ARTHUR HELLER, MD: Ulcerative colitis is a disease that starts in the rectum, the lowest-most part of the colon, and in a continuous manner can work its way up to a varying degree in the colon. Crohn's disease can affect the gut anywhere from lips to anus, often in a skip pattern, a segmental pattern.
Ulcerative colitis affects inflammation of only the superficial lining cells of the colon, whereas Crohn's disease involves inflammation of the full thickness of the gut.
BETTINA GREGORY: Dr. Tepper, what are the causes of IBD?
ROBERT TEPPER, MD: No one knows the specific cause. Currently, the most attractive theory is that in a genetically predisposed person there is some environmental trigger that causes an abnormal immune response. Of the factors involved, there are certainly genetic factors.
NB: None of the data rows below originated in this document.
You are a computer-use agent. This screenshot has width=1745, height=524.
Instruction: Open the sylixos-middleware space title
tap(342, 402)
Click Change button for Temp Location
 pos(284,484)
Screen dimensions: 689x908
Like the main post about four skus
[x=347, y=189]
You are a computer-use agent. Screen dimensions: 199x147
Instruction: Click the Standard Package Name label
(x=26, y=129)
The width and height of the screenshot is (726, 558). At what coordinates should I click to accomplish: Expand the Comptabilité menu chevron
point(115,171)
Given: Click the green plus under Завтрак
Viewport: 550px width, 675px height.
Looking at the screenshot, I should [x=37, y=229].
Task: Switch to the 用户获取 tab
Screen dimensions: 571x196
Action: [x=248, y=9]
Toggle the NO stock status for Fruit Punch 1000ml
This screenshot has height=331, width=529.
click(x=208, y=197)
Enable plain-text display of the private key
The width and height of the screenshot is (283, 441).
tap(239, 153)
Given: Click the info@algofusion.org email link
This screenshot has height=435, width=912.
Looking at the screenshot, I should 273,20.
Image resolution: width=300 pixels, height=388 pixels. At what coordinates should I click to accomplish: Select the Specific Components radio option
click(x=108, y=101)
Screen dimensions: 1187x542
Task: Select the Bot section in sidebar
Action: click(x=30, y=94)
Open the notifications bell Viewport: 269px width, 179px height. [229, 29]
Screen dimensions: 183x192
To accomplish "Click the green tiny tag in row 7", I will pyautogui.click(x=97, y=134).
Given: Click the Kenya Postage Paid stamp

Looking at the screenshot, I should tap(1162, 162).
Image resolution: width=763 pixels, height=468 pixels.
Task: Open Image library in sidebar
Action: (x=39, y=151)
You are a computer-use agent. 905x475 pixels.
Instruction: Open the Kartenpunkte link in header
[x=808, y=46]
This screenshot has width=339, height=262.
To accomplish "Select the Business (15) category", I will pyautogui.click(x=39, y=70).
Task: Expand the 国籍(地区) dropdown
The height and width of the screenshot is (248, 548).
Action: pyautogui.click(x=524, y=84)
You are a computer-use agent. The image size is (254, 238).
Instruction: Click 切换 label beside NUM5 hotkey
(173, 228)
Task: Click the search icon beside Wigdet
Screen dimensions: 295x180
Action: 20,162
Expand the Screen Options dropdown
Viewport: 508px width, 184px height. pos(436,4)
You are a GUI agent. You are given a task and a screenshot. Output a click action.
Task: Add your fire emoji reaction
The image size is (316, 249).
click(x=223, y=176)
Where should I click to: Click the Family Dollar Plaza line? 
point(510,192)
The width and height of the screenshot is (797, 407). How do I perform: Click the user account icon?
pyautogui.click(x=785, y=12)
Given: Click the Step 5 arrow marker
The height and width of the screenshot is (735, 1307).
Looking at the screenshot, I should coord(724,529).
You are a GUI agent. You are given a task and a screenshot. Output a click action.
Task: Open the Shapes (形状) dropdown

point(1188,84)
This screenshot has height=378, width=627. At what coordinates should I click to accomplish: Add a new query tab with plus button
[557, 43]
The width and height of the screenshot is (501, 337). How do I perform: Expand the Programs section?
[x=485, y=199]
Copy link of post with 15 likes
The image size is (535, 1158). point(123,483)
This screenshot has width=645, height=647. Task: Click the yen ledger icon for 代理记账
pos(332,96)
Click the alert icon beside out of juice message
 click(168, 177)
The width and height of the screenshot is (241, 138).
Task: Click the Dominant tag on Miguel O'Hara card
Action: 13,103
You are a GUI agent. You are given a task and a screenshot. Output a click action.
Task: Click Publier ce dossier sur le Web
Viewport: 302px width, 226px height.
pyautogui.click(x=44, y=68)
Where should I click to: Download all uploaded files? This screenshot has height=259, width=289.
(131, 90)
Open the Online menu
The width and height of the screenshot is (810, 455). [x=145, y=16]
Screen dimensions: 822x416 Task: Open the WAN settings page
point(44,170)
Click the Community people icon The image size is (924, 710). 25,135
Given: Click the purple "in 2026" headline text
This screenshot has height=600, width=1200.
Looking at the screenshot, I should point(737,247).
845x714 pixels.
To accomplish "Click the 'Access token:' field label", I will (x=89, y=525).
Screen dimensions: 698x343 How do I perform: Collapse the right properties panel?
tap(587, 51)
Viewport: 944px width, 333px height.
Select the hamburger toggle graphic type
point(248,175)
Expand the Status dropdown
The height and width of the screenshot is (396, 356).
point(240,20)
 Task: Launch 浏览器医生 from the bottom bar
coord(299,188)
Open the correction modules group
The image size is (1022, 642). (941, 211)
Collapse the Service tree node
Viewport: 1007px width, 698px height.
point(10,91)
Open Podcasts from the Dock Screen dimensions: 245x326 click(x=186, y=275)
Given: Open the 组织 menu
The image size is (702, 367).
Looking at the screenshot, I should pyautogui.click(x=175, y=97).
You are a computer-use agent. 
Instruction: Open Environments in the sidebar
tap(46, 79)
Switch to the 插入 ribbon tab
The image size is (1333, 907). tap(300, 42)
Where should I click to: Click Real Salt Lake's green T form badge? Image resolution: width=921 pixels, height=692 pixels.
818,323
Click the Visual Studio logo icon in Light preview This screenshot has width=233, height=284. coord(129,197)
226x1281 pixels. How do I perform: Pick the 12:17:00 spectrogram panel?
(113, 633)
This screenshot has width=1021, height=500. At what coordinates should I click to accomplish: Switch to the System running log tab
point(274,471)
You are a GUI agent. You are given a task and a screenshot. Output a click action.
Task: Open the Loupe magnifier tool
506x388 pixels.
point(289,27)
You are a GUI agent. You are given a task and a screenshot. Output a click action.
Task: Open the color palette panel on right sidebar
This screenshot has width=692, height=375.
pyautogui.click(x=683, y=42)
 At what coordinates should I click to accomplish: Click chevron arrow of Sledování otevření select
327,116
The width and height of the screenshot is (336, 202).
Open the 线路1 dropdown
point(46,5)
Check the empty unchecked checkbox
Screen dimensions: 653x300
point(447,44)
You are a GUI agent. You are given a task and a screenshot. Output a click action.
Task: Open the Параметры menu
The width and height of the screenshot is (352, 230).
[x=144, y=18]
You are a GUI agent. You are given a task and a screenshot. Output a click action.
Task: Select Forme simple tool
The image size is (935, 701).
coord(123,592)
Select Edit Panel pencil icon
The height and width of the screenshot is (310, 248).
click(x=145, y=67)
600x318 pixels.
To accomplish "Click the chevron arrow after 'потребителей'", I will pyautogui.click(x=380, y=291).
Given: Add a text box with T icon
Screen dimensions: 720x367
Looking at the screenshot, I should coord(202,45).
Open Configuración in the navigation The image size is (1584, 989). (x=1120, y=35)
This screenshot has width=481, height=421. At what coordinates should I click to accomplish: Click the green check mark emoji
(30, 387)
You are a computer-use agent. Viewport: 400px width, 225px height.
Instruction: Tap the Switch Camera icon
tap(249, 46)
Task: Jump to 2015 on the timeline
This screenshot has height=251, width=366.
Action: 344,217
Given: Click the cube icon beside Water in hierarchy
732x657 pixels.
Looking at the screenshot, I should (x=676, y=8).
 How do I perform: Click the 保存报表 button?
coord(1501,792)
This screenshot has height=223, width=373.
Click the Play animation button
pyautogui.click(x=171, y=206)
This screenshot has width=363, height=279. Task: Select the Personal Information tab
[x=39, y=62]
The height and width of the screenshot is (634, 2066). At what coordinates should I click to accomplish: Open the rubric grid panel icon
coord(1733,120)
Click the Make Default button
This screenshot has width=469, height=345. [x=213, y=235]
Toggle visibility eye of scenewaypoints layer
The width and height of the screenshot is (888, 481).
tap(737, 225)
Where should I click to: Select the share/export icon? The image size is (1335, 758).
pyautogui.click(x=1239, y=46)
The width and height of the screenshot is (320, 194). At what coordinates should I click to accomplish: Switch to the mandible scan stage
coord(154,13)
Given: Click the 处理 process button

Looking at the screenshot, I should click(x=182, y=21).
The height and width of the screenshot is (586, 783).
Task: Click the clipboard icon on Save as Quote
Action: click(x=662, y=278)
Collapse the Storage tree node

We know this because of patients who have IBD, in 15% of them, they will be able to identify a first-degree relative, a parent, child or sibling, who also has the disease. Secondly, we know that identical twins are more likely to both have the condition than non-identical twins.
We know that there are certain ethnic groups, such as Ashkenazi Jews, who are more likely to have the condition than others. And finally, there's been a recent discovery of a gene called the nod-2 gene, which is twice as likely to occur in Crohn's patients than in patients who do not have the disease.
BETTINA GREGORY: You've been talking about the genetic factors, and you did mention that certain groups, such as the Ashkenazi Jews, are more prone than the general population to have this disease. But can you mention any other populations of who is likely to get it, such as men or women, old or young, things like that?